[What is expected]:
Among the entries, which lines carry the string "computer"? Copy every one.

-- -- --

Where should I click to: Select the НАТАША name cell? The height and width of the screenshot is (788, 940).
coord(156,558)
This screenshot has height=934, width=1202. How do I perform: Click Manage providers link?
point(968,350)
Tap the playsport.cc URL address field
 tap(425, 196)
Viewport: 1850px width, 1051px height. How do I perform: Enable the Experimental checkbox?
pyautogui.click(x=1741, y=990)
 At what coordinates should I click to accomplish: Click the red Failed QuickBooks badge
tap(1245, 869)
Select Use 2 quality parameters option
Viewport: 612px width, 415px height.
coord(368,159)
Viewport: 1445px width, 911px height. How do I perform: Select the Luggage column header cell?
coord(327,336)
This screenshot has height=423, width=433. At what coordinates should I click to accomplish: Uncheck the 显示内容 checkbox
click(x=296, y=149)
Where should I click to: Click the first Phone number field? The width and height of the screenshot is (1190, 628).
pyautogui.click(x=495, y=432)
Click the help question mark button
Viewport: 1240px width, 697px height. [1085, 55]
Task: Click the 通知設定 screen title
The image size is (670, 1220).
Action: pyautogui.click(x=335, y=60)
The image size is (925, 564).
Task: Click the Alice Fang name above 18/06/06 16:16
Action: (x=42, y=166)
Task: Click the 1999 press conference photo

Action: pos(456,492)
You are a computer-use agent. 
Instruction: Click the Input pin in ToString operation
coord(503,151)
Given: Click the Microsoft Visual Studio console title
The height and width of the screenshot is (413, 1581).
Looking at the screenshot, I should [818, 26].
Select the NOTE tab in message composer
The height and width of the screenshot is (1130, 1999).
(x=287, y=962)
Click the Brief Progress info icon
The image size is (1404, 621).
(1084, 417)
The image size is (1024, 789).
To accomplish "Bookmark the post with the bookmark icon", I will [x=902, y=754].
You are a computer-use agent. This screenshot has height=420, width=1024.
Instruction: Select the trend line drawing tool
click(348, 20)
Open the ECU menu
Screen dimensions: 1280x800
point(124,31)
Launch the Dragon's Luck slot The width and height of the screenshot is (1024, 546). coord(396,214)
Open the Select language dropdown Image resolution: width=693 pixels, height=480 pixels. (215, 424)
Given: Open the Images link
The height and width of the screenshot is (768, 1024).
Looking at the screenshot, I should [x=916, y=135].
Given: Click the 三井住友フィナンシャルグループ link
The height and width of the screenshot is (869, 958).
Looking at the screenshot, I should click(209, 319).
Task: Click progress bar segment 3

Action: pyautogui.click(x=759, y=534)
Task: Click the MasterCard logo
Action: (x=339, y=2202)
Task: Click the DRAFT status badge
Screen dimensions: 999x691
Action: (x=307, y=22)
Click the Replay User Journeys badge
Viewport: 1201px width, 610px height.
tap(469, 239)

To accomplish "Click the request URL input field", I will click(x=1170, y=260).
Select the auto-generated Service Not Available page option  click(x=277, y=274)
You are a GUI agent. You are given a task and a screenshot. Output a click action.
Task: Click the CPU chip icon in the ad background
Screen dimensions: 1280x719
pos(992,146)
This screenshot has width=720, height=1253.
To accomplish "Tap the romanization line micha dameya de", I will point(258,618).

-- -- --

[Response area]:
You are a computer-use agent. 
You are a computer-use agent. This screenshot has height=420, width=1024.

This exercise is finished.